The stakes for this transparency are high. Deep reinforcement learning agents – AI systems that learn to make decisions through trial and error – use neural networks with potentially millions of computations mapping inputs to outputs. Without explainability, users have no idea what factors drove a particular recommendation, making it virtually impossible to trust AI-generated strategies when lives are on the line.

Druce pointed to the famous “alien move” made by Google DeepMind’s AlphaZero during a Go match against a human master. The AI made a decision that no expert understood, yet it proved critical to victory.

“If you can imagine if we have a confrontation and we can leverage something like this model, that can bring in a novel strategy to do something that is incredibly effective of a tactic that is not known,” he explained. But without understanding the reasoning, “it’s kind of hard to trust.”

RELAX: Adaptive Explainability for Military AI

To address this challenge, Druce is working on RELAX –Reinforcement Learning with Adaptive Explainability – a program designed to crack open the black box of AI decision-making. The system provides explanations tailored to different users, recognizing that a generalist and an AI specialist need very different types of information.

Through user studies, Druce’s team tested whether explanations improve performance and trust. They created scenarios where AI agents performed well in some situations and poorly in others, then measured whether users with access to explanations could better understand when to rely on the AI.

The results were statistically significant across all three hypotheses: explanations helped users develop more accurate mental models of how the AI operates, improved their effectiveness at deploying the agent appropriately, and increased their overall trust in the system.

“We found that we asked a series of questions to basically test this where we knew the correct answers, we knew what the decision drivers were of the agent, and we asked the user their version of the mental model and we graded that for accuracy,” Druce said. The explanations included both graphical and text-based elements, allowing users to choose the format that worked best for them.

The Path Forward: Acceptance Over Advancement

Looking ahead, Druce believes the next five years will be less about technological breakthroughs and more about human factors. The military’s careful approach to change – he pointed to the example of it taking 25 years to change the metal in an aircraft wing – means wholesale adoption of AI for strategic decision-making won’t happen overnight.

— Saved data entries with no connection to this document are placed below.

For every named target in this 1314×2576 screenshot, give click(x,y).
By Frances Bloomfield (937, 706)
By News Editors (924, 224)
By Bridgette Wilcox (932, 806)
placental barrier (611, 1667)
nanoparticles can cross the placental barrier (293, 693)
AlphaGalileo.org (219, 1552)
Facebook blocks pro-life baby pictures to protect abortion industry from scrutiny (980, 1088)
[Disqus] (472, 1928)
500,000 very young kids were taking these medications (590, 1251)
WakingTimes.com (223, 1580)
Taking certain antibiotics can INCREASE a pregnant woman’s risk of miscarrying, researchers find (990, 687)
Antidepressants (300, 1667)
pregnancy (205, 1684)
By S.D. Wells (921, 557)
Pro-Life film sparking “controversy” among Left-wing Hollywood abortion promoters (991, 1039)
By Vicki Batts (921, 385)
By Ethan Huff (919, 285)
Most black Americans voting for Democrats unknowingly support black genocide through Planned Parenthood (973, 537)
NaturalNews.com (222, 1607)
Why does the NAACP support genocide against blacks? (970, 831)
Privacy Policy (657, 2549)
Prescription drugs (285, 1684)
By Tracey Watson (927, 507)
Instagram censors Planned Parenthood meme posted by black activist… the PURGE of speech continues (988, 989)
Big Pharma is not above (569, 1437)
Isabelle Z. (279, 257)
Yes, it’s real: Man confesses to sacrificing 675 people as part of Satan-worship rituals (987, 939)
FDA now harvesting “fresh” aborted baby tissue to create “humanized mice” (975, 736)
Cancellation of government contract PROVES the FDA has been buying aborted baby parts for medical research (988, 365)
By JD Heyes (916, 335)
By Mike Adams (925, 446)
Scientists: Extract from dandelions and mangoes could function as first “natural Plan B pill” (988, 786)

“I think the next five years personally is going to be understanding how to use AI effectively and what do we need to extract from the AI in order to understand and trust them,” he said. “People don’t use things they don’t trust. That’s been found with automation throughout history.”

Druce emphasized that appropriate trust is key – AI tools, like any tools, have specific use cases where they excel and others where they fall short. The goal isn’t blind faith in AI recommendations but rather giving users enough understanding to know when to rely on these systems and when human judgment should prevail.

As military operations become increasingly complex and data-rich, the ability to leverage AI’s speed while maintaining human oversight will likely determine competitive advantage on future battlefields. But that advantage, Druce suggests, depends less on building smarter AI than on building AI that humans can understand and appropriately trust.